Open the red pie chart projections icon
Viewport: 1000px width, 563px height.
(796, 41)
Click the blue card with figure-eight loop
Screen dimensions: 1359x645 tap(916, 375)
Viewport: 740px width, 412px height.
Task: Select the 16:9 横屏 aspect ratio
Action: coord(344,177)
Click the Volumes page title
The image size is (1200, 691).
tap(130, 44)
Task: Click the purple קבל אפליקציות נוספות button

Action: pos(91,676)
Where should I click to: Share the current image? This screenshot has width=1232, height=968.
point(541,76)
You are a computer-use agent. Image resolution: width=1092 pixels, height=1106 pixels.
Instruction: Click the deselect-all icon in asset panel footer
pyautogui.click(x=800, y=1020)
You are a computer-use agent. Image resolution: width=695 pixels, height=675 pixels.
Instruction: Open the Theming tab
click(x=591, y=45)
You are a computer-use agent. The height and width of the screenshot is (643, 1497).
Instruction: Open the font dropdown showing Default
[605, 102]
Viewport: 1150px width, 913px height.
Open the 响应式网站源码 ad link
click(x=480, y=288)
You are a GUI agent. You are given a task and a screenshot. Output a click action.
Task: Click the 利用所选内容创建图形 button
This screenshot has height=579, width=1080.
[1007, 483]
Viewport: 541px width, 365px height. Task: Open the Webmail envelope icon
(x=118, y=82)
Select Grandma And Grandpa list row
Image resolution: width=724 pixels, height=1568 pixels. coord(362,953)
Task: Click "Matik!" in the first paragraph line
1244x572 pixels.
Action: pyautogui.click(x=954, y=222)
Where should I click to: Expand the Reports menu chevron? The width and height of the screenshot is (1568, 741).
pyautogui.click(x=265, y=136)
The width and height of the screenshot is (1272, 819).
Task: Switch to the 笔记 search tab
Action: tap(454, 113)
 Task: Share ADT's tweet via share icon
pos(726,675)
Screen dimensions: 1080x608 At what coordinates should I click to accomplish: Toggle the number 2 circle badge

=== EXERCISE REQUIREMENTS ===
Reproduce every item above character for character, keeping each line as it appears.

=== FINISHED ANSWER ===
Open the red pie chart projections icon
Viewport: 1000px width, 563px height.
(796, 41)
Click the blue card with figure-eight loop
Screen dimensions: 1359x645 tap(916, 375)
Viewport: 740px width, 412px height.
Task: Select the 16:9 横屏 aspect ratio
Action: coord(344,177)
Click the Volumes page title
The image size is (1200, 691).
tap(130, 44)
Task: Click the purple קבל אפליקציות נוספות button

Action: pos(91,676)
Where should I click to: Share the current image? This screenshot has width=1232, height=968.
point(541,76)
You are a computer-use agent. Image resolution: width=1092 pixels, height=1106 pixels.
Instruction: Click the deselect-all icon in asset panel footer
pyautogui.click(x=800, y=1020)
You are a computer-use agent. Image resolution: width=695 pixels, height=675 pixels.
Instruction: Open the Theming tab
click(x=591, y=45)
You are a computer-use agent. The height and width of the screenshot is (643, 1497).
Instruction: Open the font dropdown showing Default
[605, 102]
Viewport: 1150px width, 913px height.
Open the 响应式网站源码 ad link
click(x=480, y=288)
You are a GUI agent. You are given a task and a screenshot. Output a click action.
Task: Click the 利用所选内容创建图形 button
This screenshot has height=579, width=1080.
[1007, 483]
Viewport: 541px width, 365px height. Task: Open the Webmail envelope icon
(x=118, y=82)
Select Grandma And Grandpa list row
Image resolution: width=724 pixels, height=1568 pixels. coord(362,953)
Task: Click "Matik!" in the first paragraph line
1244x572 pixels.
Action: pyautogui.click(x=954, y=222)
Where should I click to: Expand the Reports menu chevron? The width and height of the screenshot is (1568, 741).
pyautogui.click(x=265, y=136)
The width and height of the screenshot is (1272, 819).
Task: Switch to the 笔记 search tab
Action: tap(454, 113)
 Task: Share ADT's tweet via share icon
pos(726,675)
Screen dimensions: 1080x608 At what coordinates should I click to accomplish: Toggle the number 2 circle badge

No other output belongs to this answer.